- [Excerpted text]
July 4, 2014 by @candesscampbell

Communication between couples has evolved over the last decade. Often they actually negotiate their sexual desires with each other. Whether or not they come to a mutual conclusion is another story. Even television commercials poke fun at the difference in men and women’s libido and their desire for sex. Of course this is a general perspective and definitely there are women who are poking at their men too.

The scope of this article relates to committed relationships. Casual sexual relationships have a whole different dynamic that won’t be explored here. So let’s take an example.

 3It was an incredible night. Brandon and Emma celebrated their seven-year anniversary at Alinea, a modern Chicago restaurant with excellent reviews. Having had a busy week, they planned a quite evening together. As a law professor at Loyola, Emma worked long hours and at varied times during the week. Brandon traveled as an international broker and this left them juggling for relaxed time together.

After a delicious meal of king crab and scallops, with fine white wine, they walked along the lakefront in Lincoln Park, reflecting back on when they met. The first time in many years, they reminisced about their combined dreams. The night was perfect. The streets were unusually quiet as they visited a couple galleries and enjoyed the city lights. 

In the cab ride home they sat quietly enjoying the smell and the warmth of each other’s bodies. Emma felt content as she noticed they were breathing together as one. Once home, already having had a couple drinks, they moved directly into the bedroom. Intimacy had given way to work for the last few months, and they were finally at ease. They crawled into bed and she looked at him adoringly as she kissed him. She thanked him profusely for the wonderful evening. He began to kiss her passionately and his hands began to explore her curves. His expectation and hers collided.

She – had a wonderful night, hadn’t been intimate with him for a long time, has been stressed and busy at work, wants to close her eyes and experience the sensations of being in love and cuddle.

- [Entries supplied]
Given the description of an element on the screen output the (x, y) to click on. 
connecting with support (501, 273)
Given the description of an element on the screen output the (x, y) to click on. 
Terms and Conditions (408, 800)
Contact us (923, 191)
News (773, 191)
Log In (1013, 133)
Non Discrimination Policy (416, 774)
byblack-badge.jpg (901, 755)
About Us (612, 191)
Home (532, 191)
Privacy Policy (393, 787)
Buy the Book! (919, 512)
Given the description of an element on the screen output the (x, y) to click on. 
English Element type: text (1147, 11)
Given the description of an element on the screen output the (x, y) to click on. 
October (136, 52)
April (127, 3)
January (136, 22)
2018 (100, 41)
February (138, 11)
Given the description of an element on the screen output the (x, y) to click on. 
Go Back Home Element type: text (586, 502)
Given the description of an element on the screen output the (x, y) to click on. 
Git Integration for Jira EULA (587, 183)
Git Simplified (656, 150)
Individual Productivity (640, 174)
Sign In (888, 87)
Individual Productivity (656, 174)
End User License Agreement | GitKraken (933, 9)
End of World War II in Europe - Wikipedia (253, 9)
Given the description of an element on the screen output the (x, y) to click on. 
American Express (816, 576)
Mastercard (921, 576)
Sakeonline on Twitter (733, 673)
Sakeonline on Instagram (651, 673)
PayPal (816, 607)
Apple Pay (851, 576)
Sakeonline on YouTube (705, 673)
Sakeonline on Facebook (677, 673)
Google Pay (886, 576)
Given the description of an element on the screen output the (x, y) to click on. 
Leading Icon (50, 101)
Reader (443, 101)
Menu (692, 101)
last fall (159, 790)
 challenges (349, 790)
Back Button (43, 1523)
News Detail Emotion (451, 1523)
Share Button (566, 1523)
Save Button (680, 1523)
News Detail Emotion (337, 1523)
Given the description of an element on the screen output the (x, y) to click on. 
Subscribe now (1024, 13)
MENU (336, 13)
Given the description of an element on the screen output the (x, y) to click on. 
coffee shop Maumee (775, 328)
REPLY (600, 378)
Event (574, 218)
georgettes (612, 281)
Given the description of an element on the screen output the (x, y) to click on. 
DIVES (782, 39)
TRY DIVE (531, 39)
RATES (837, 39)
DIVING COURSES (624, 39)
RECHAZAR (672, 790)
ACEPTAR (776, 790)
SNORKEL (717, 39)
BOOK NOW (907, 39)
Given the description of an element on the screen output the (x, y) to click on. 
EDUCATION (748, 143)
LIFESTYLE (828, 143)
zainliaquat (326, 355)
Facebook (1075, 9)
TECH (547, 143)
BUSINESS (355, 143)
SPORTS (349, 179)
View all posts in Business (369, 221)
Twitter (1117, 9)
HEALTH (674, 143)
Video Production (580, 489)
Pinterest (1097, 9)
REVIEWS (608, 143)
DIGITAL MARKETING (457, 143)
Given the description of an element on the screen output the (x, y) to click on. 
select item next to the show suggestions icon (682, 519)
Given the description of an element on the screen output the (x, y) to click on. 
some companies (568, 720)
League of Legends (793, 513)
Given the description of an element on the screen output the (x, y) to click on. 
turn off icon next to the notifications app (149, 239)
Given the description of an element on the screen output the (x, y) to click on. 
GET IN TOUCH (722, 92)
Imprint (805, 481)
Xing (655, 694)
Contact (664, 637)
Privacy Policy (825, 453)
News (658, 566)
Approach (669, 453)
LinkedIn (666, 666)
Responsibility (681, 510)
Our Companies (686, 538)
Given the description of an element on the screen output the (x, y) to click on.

- [Problem to solve]
Can you rewrite the couples article, everything from "In the cab ride" down to "and hers collided.", with "cab" changed to "taxi"?

- [Answer to the exercise]
In the taxi ride home they sat quietly enjoying the smell and the warmth of each other’s bodies. Emma felt content as she noticed they were breathing together as one. Once home, already having had a couple drinks, they moved directly into the bedroom. Intimacy had given way to work for the last few months, and they were finally at ease. They crawled into bed and she looked at him adoringly as she kissed him. She thanked him profusely for the wonderful evening. He began to kiss her passionately and his hands began to explore her curves. His expectation and hers collided.